On Beginnings: Part 7

This essay (serialized here across 24 separate posts) uses words and numbers to discuss the uses of words and numbers — particularly examining evaluations of university degrees that employ statistical data to substantiate competing claims. Statistical analyses are crudely introduced as the mode du jour of popular logic, but any ratiocinative technique could likely be inserted in this re-fillable space and applied to create and defend categories of meaning with or without quantitative support. Questions posed across the series include: Is the data informing or affirming what we believe? What are the implications of granting this approach broader authority? The author, Melanie Williams, graduated from UA in 2006, with a B.A. in Anthropology and Religious Studies.

 

Well….

Educational and vocational statistics can be compiled by many different official or unofficial entities, including private information service companies like Payscale, non-profit, trust-funded research institutions like the Pew Research Center, and government agencies like the Bureau of Labor Statistics, the U.S. Census Bureau, and the National Center for Education Statistics.

The extrapolations from these statistics can be done by the agencies themselves, but are also done in the open market of public discourse, and in the Great Debate Over the Value of a College Degree, seem to fall under a few general rubrics:  the rift over the utility of any college degree and how to determine such, and another point at which advocates seem to split off into college-specific camps – some espousing the virtues of a more versatile liberal arts education, some suggesting the irrelevance of the liberal arts in a modern world of applied and technical sciences.  The standards of measure are vaguely economic – comparing for instance, median salaries and expected earnings of graduates, projected job growth by sector, and a catalog of accrued assets vs. debt, by field of study.  Since I was a liberal arts major, I naturally take a keen interest in these debates, as I, too, struggle to estimate the value of my degree weighed against my deflated ambitions to join the Big Top.

Consider this article, citing a poll taken by the American Association of State Colleges and Universities which asked respondents to assess whether they thought a college degree was “worth it.”  Methodology notwithstanding, 62% of graduates and 30% of non-graduates said “yes.”  Sounds pretty good!  Until you look at the implications – 38% of graduates, a substantial portion, were apparently not willing to confirm that their degrees were “worth it,” and it is perhaps worth noting this is a larger proportion than the “worth-its” amongst the non-graduates, at least some of whom, we might hazard, didn’t go to college because they already believed the degree would not be worth the money.  In the same article, we read:

“Polling by the Pew Charitable Trust shows that 40 percent of us believe it is common for people to start poor and become rich by dint of hard work.

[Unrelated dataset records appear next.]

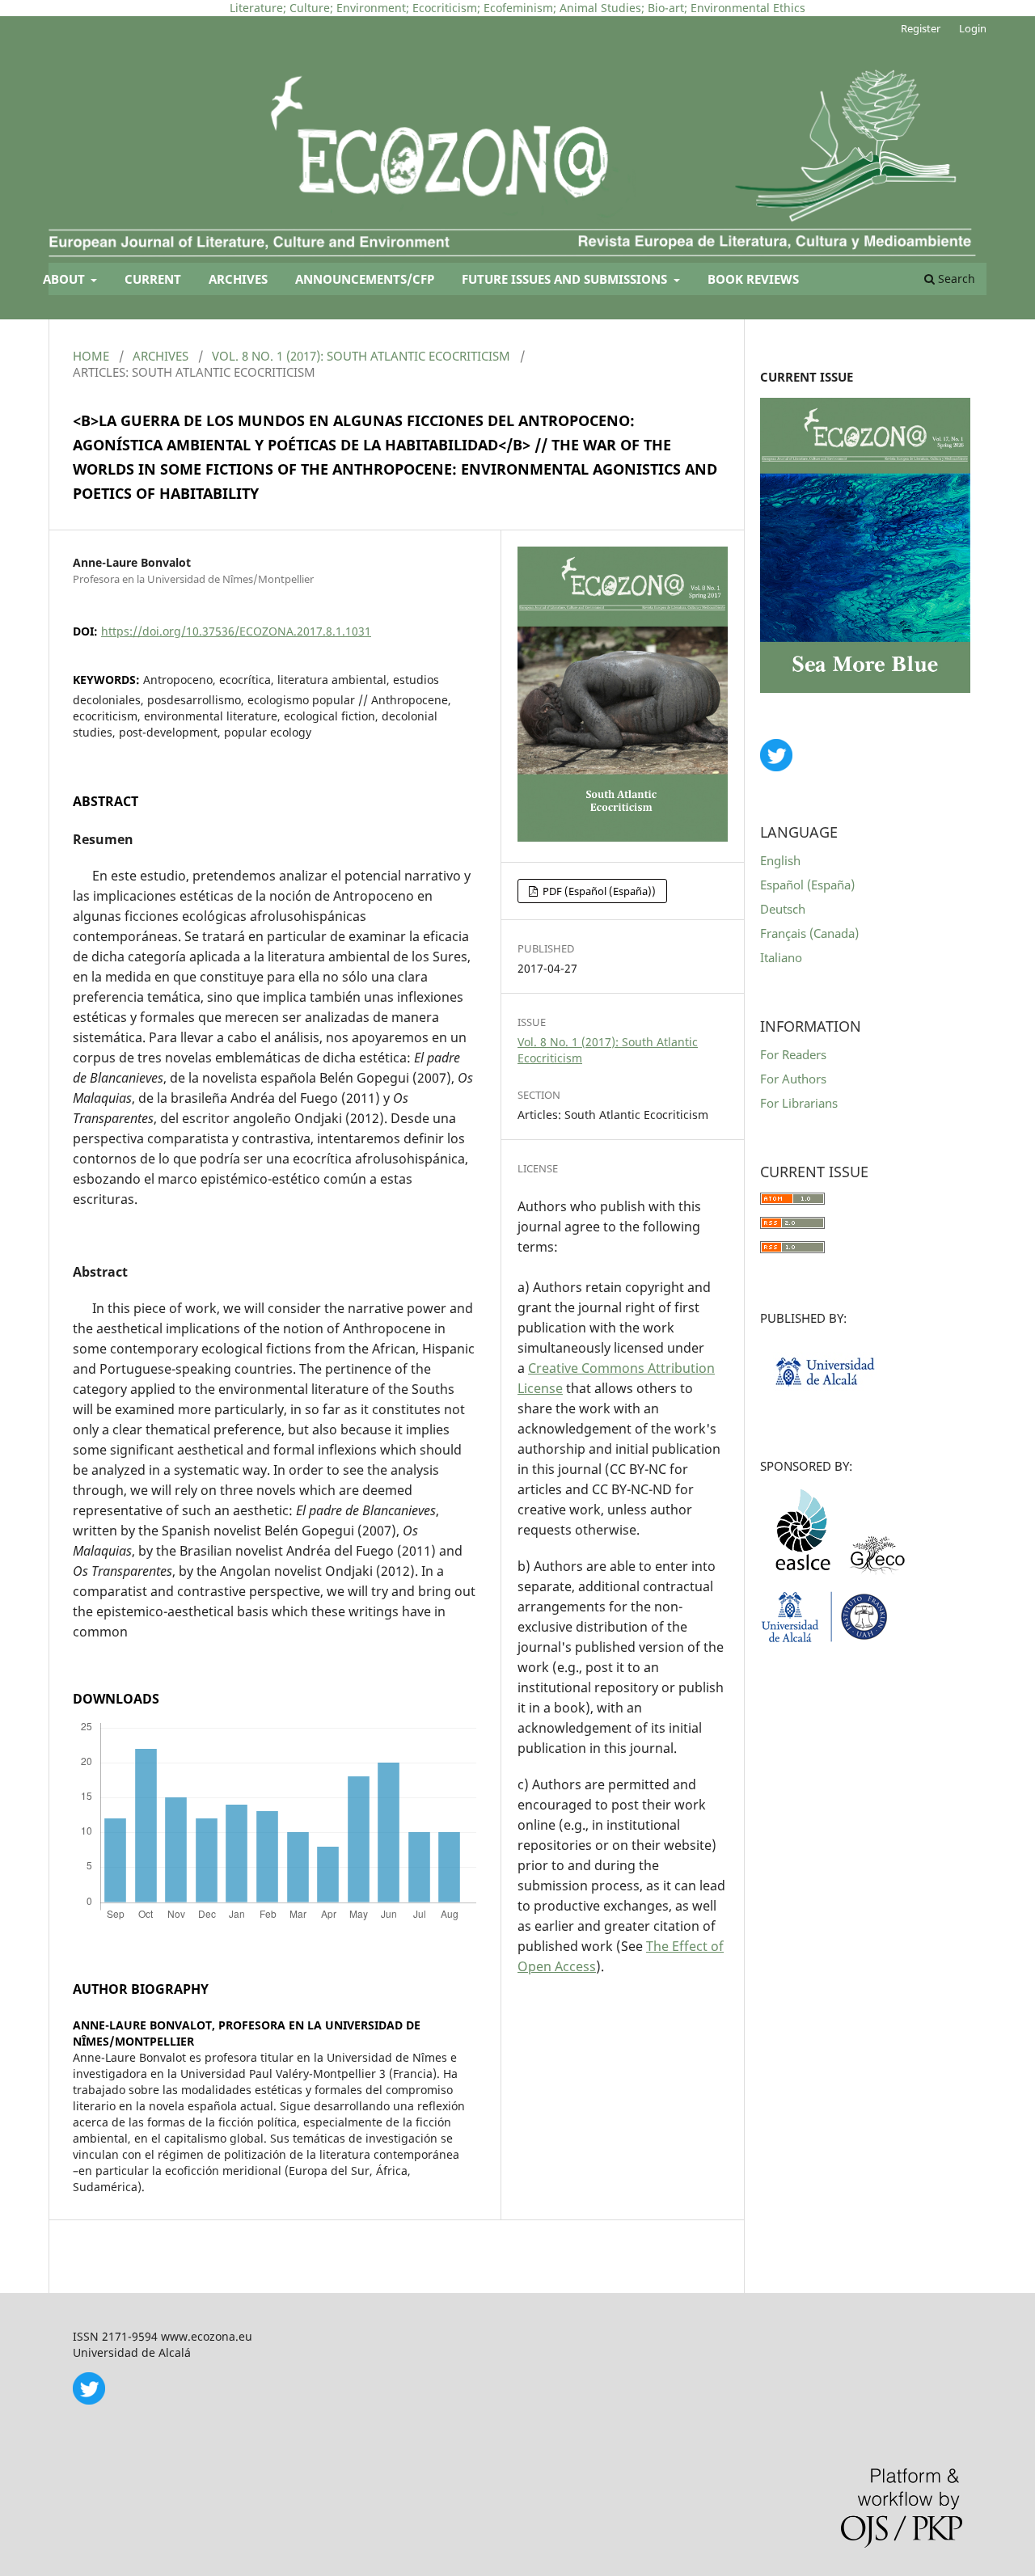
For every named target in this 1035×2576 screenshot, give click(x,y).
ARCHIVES (238, 279)
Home (91, 356)
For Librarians (799, 1103)
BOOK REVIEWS (753, 279)
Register (920, 28)
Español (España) (807, 884)
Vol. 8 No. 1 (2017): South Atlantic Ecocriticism (361, 356)
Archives (160, 356)
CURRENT (153, 279)
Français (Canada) (809, 933)
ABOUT (65, 279)
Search (955, 278)
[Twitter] (89, 2400)
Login (972, 28)
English (780, 860)
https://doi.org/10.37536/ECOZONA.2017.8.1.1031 (236, 631)
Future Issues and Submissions (566, 279)
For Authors (793, 1079)
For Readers (793, 1054)
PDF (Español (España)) (598, 891)
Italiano (781, 957)
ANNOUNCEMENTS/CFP (364, 279)
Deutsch (782, 909)
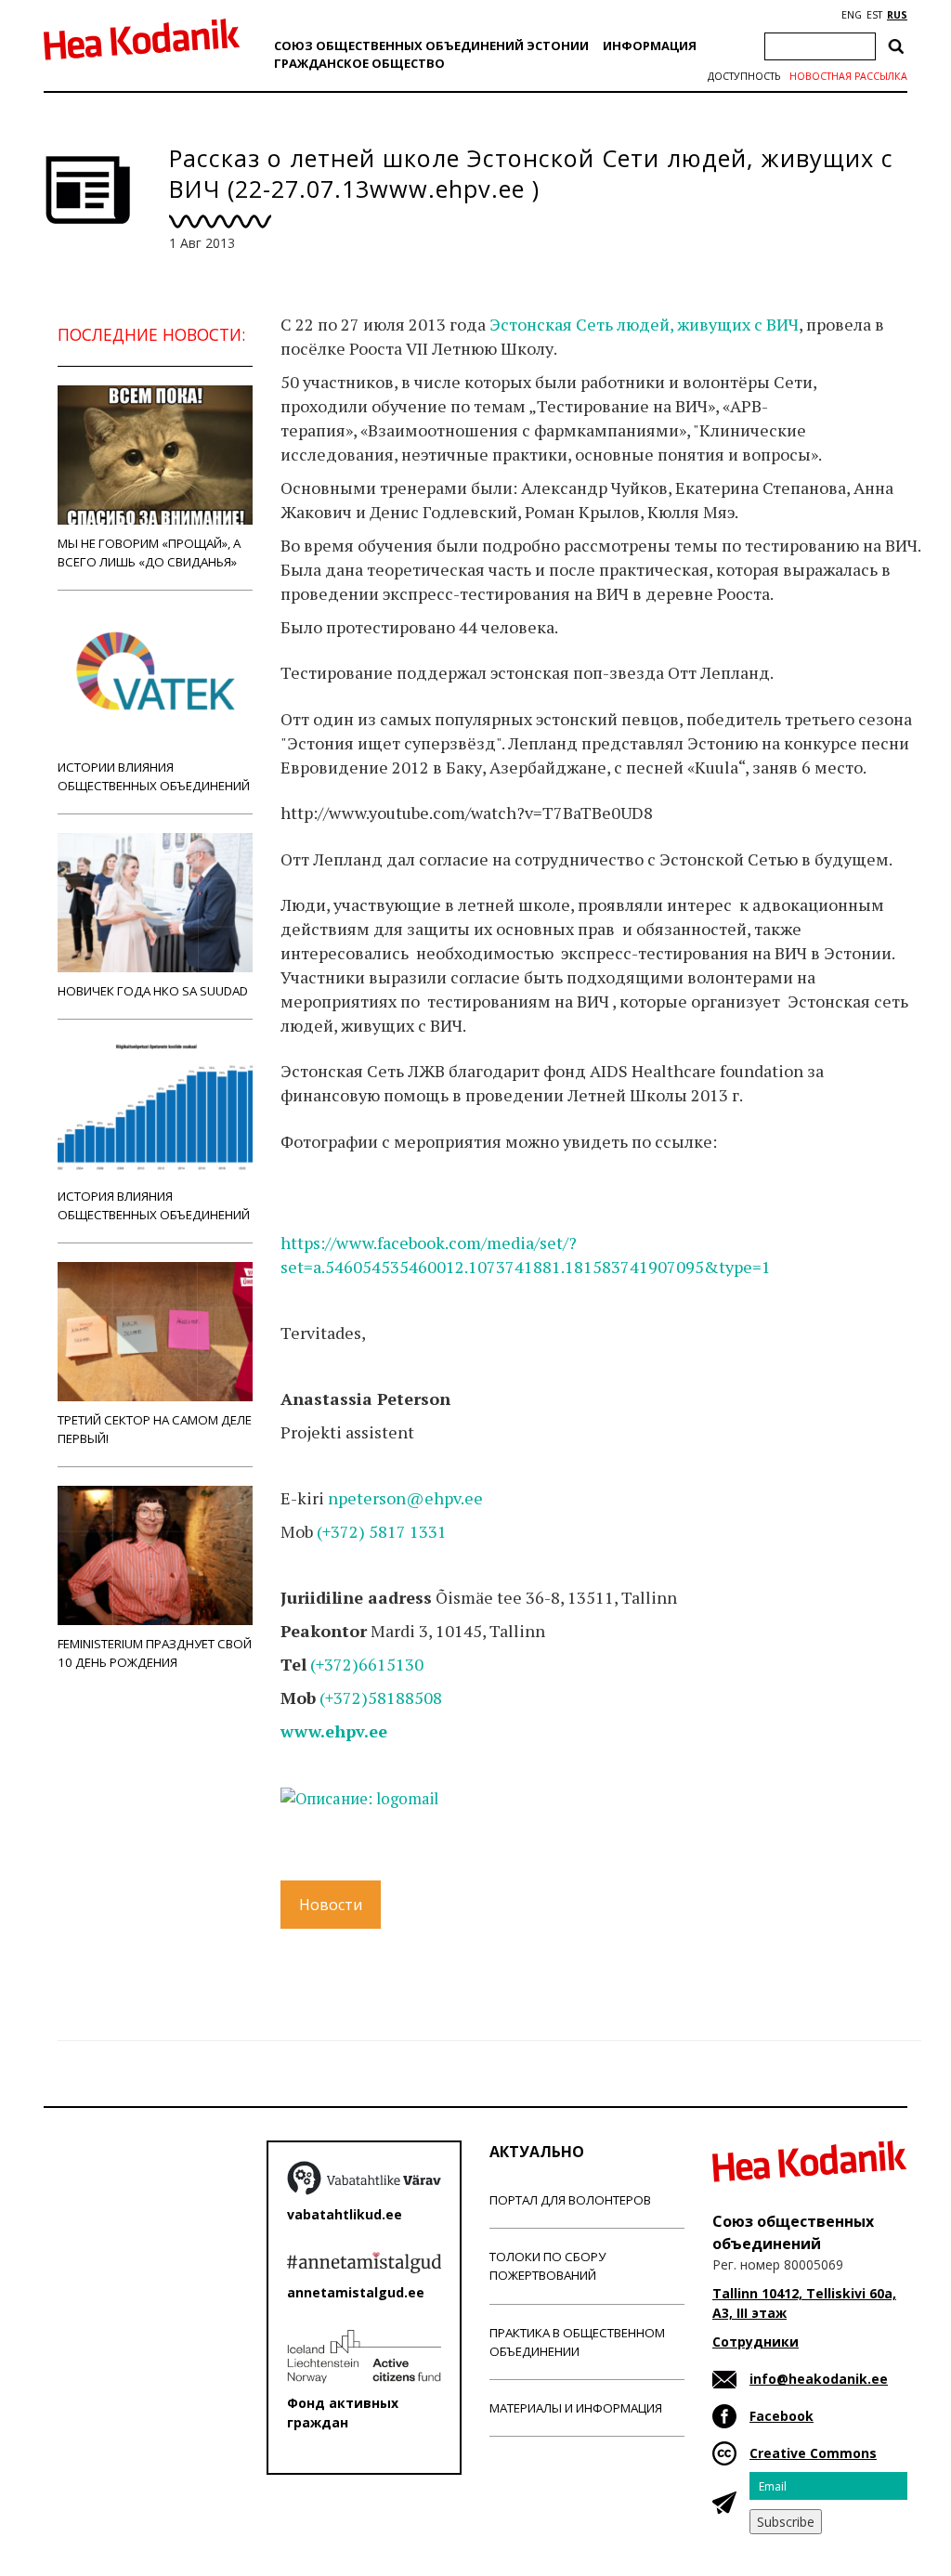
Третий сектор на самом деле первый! (155, 1429)
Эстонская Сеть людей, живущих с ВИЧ (644, 324)
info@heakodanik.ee (818, 2378)
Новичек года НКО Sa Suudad (153, 990)
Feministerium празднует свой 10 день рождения (155, 1653)
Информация (650, 45)
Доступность (744, 76)
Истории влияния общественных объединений (154, 776)
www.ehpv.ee (333, 1731)
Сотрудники (755, 2341)
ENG (851, 14)
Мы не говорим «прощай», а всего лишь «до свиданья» (149, 552)
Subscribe (785, 2521)
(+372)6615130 (366, 1664)
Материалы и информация (575, 2408)
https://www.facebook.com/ (383, 1242)
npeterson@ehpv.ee (405, 1498)
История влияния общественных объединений (154, 1205)
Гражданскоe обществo (359, 63)
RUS (897, 14)
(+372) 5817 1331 (382, 1531)
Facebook (781, 2416)
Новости (330, 1904)
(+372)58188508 (380, 1697)
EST (874, 14)
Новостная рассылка (848, 76)
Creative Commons (813, 2453)
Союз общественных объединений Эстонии (431, 45)
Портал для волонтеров (570, 2200)
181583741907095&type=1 (668, 1266)
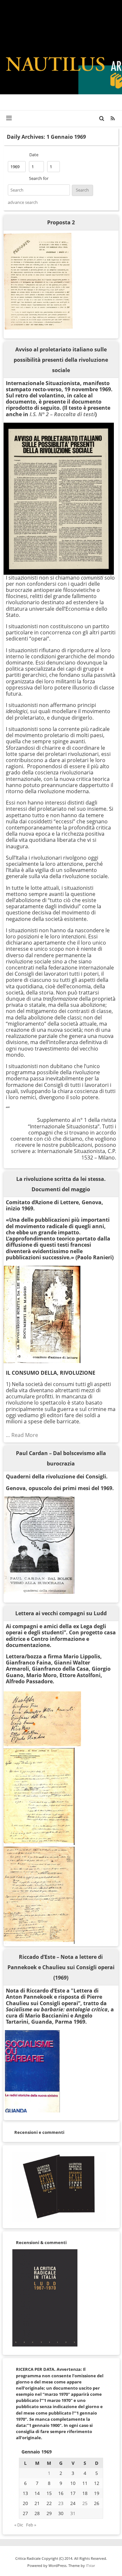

The reality is that 43 percent of people who start out at the bottom of the income ladder never make it out at all, and 70 percent spend their entire lives below the middle rung.

How does college attainment affect that discouraging reality? College graduates were 5.3 times more likely to leave the bottom quintile than non-college graduates.”

The “bottom quintile” is the 20% of workers with the lowest earned incomes, and here it would not be unreasonable to wonder how these quintiles are divided, how many people can find funding for college when they start in the bottom quintile, what proportion this is of the total bottom quintile, to what quintile they ascend, and to what else we might attribute any economic gains.  The overtones are especially interesting in light of this article, discussing the common practice of non-merit-based dispensation to students who do not seem to have an acute financial need.  Some studies estimate and compare the amount of student debt accrued by college graduates, taking into account the additional private loans and credit card debt that many students must heap on top of federal loans in order to meet tuition costs; some studies rate colleges on the basis of the average debts their graduates owe.

A few articles describe the job market that many graduates are facing, regardless of their degree.

One article may suggest that liberal arts are more beneficial as a course of study if one pursues graduate school; another may tout the virtues of a liberal arts education, but advise the aspiring post-bacc to consider whether the higher pay scale will balance out the costs of obtaining a graduate degree.

Many articles discuss the increasingly popular topic of Return on Investment (ROI), offering best and worst by field of study, by college, or by tabulating the current and projected salaries of various graduates who enter their chosen fields.  Return on Investment is a term borrowed from the business sector, where it is one of many metrics used to evaluate the profitability of financial ventures.  ROI, however, does not necessarily indicate, let alone guarantee future performance.  It is just one of many elements investors consider when they weigh risks against potential gains.  A “Good ROI Score” doesn’t add intrinsic merit to a particular school; it’s an assertion of merit based on factors deemed germane by a data-collecting organization.  The presumption seems to be that ascribing a dollar value to a college degree will make it an easier sell to a beleaguered post-Recession generation, who must weigh the risks of insolvency against the promise of an indistinct future advantage in a dynamic job market with ever-shifting emphases  – incidentally the very sort of Magic Theater exasperated humanities professors argue a liberal arts degree prepares one to navigate.